わたしの住む地、9月になったとたんに涼しくなり、いや、肌寒いほどでした。夜になって、外からは激しい雨音。
「もう栗が出回っているのか」と、スーパーで栗を見かけたのが8月最後の昨日のことで、帰宅して水に浸しておきました。今日の夕方から鍋でことこと、40分ほど。熱いうちに一つひとつ皮を剥きながら(焦ってはいけません、特に渋皮は)、焼酎のお供にしました。

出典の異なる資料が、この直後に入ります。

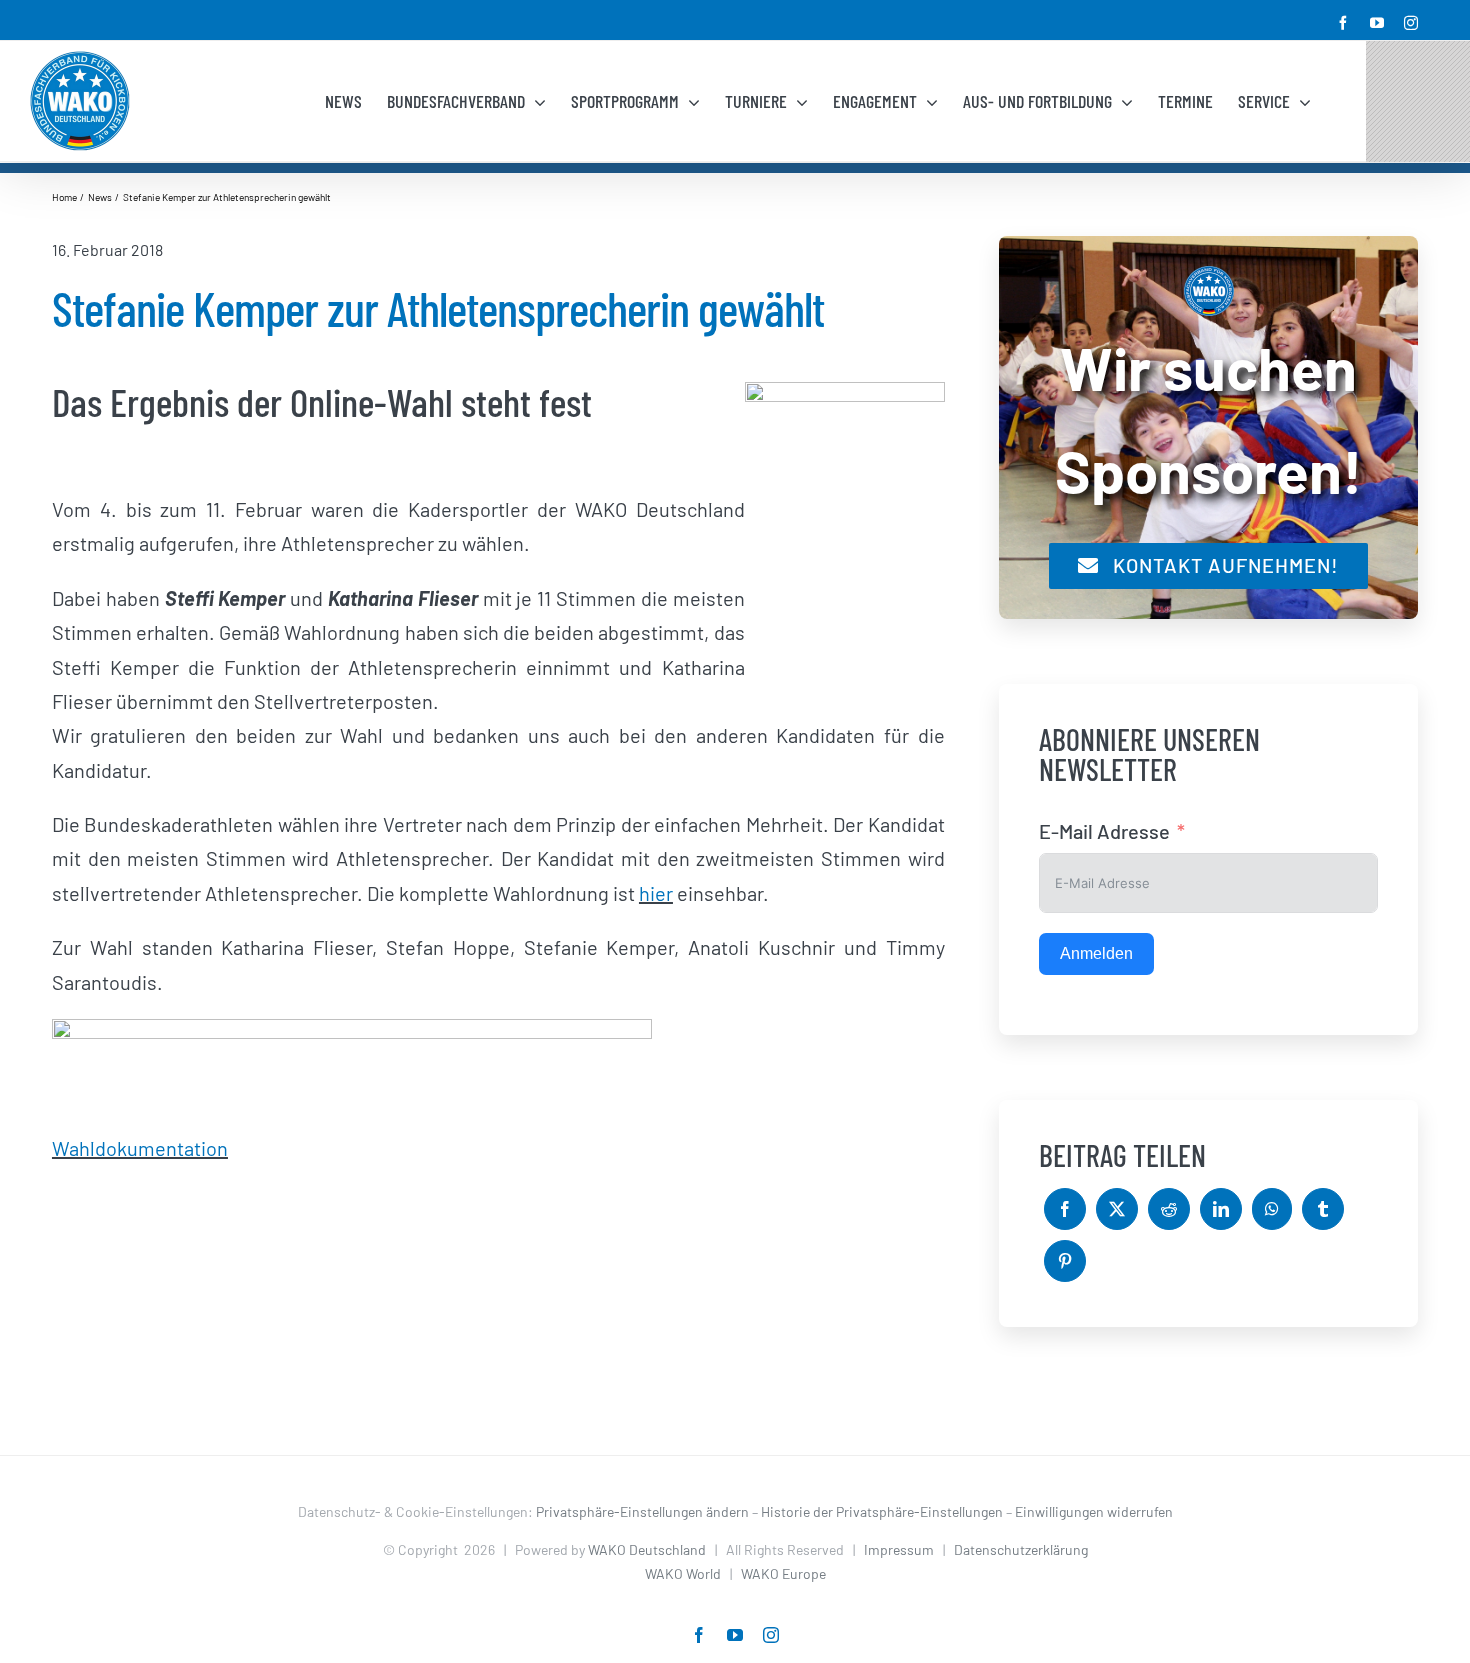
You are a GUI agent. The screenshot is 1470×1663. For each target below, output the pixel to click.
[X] (1117, 1209)
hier (656, 893)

うん、新型コロナも地球温暖化も心配だけれど、秋はやってきた。...かな。
「源氏物語」54帖の、第26帖は「常夏」。
猛暑でぐったりするさなか、36歳になった光源氏は、息子の夕霧の中将らと水上にしつらえたデッキでひと時を過ごしています。
そこへ息子の友人たちが押しかけてきて、源氏の君は
お酒を振る舞われ、氷を入れた水をお取り寄せてお飲みになったり...(瀬戸内寂訳)
ん。1000年前の貴族たちも、真夏の酒の傍には、氷を浮かべたチェイサーか!。などと、どーでもいいところに感心したのは、過ぎゆく夏のわたしでした。
当時は冷凍庫なんてあるはずないから、寒い国の冬の氷を氷室で保存して京まで運び、夏にかき氷もどきも楽しんだのかなあ。なんとも優雅な平安貴族!

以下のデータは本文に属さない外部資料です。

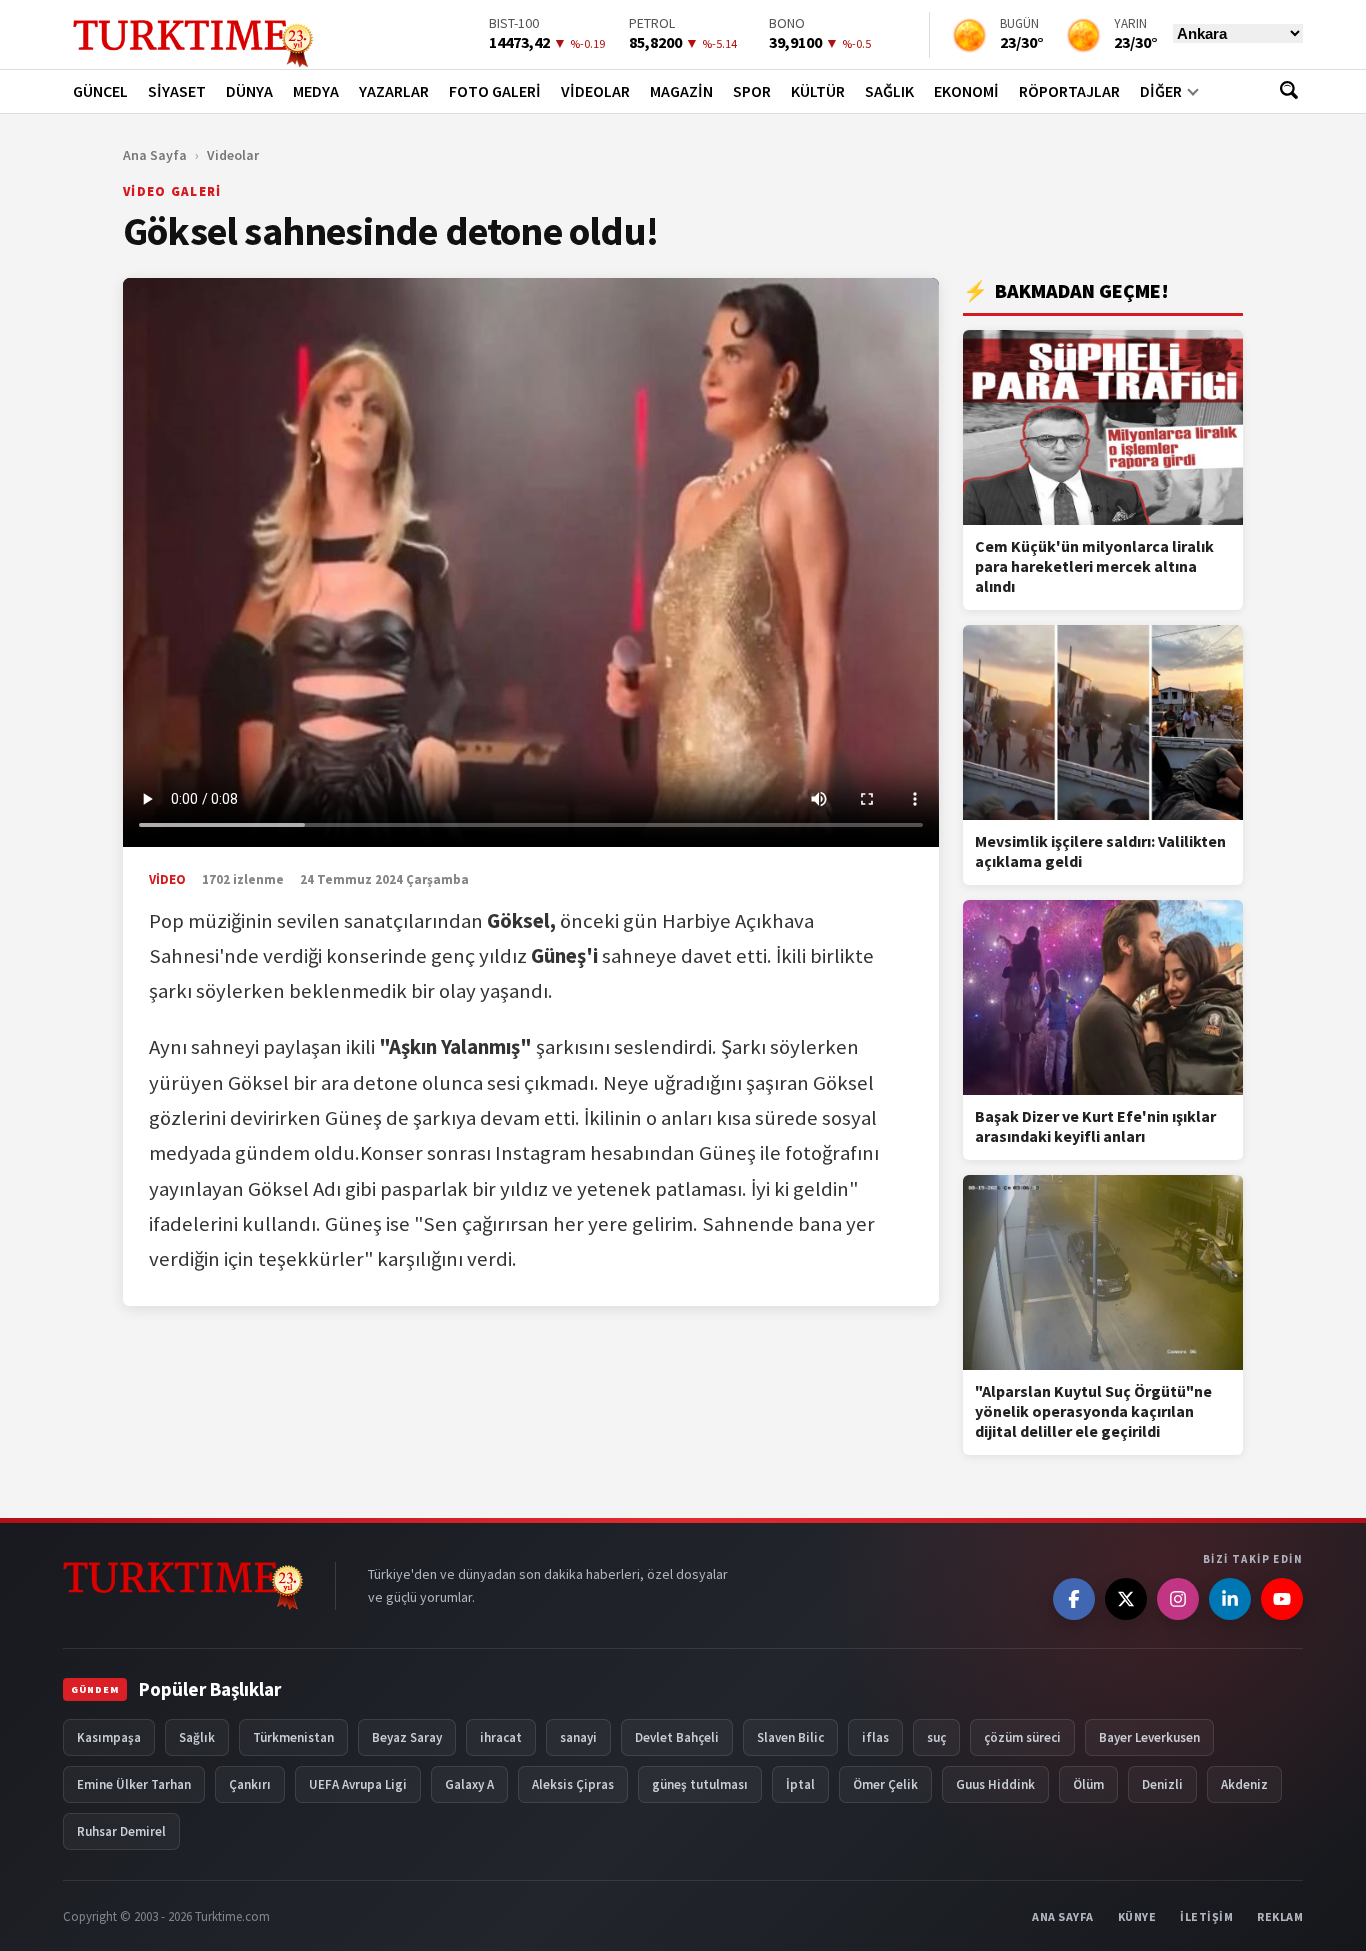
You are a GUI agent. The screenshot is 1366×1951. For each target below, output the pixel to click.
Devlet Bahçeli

現代の平民として、複雑な気持ちで想像を巡らせた一節ですw。でも物語の本筋とは、ほとんど関係ありません。
「常夏」を含む物語中盤は、亡き夕顔の娘を中心にした「玉鬘十帖」とも呼ばれています。あの、美しくも儚かった夕顔の娘の時代に移っています。そして光源氏は相変わらず、若いころ夕顔を愛して、今は娘の玉鬘に心奪われているのですから、村上春樹風に言えば「やれやれ」、そして「はあ」なのですが、
作者の紫式部は読者のそんな反応は百も承知で、困った男なのですう〜と何度も繰り返しています。<したたかな>書き手です。そして源氏の君がしっぺ返しを食らうのは、実はこれから。さて
「文藝春秋」の9月号を買ってきました。新しい芥川賞、ちょっと読みたくなったので。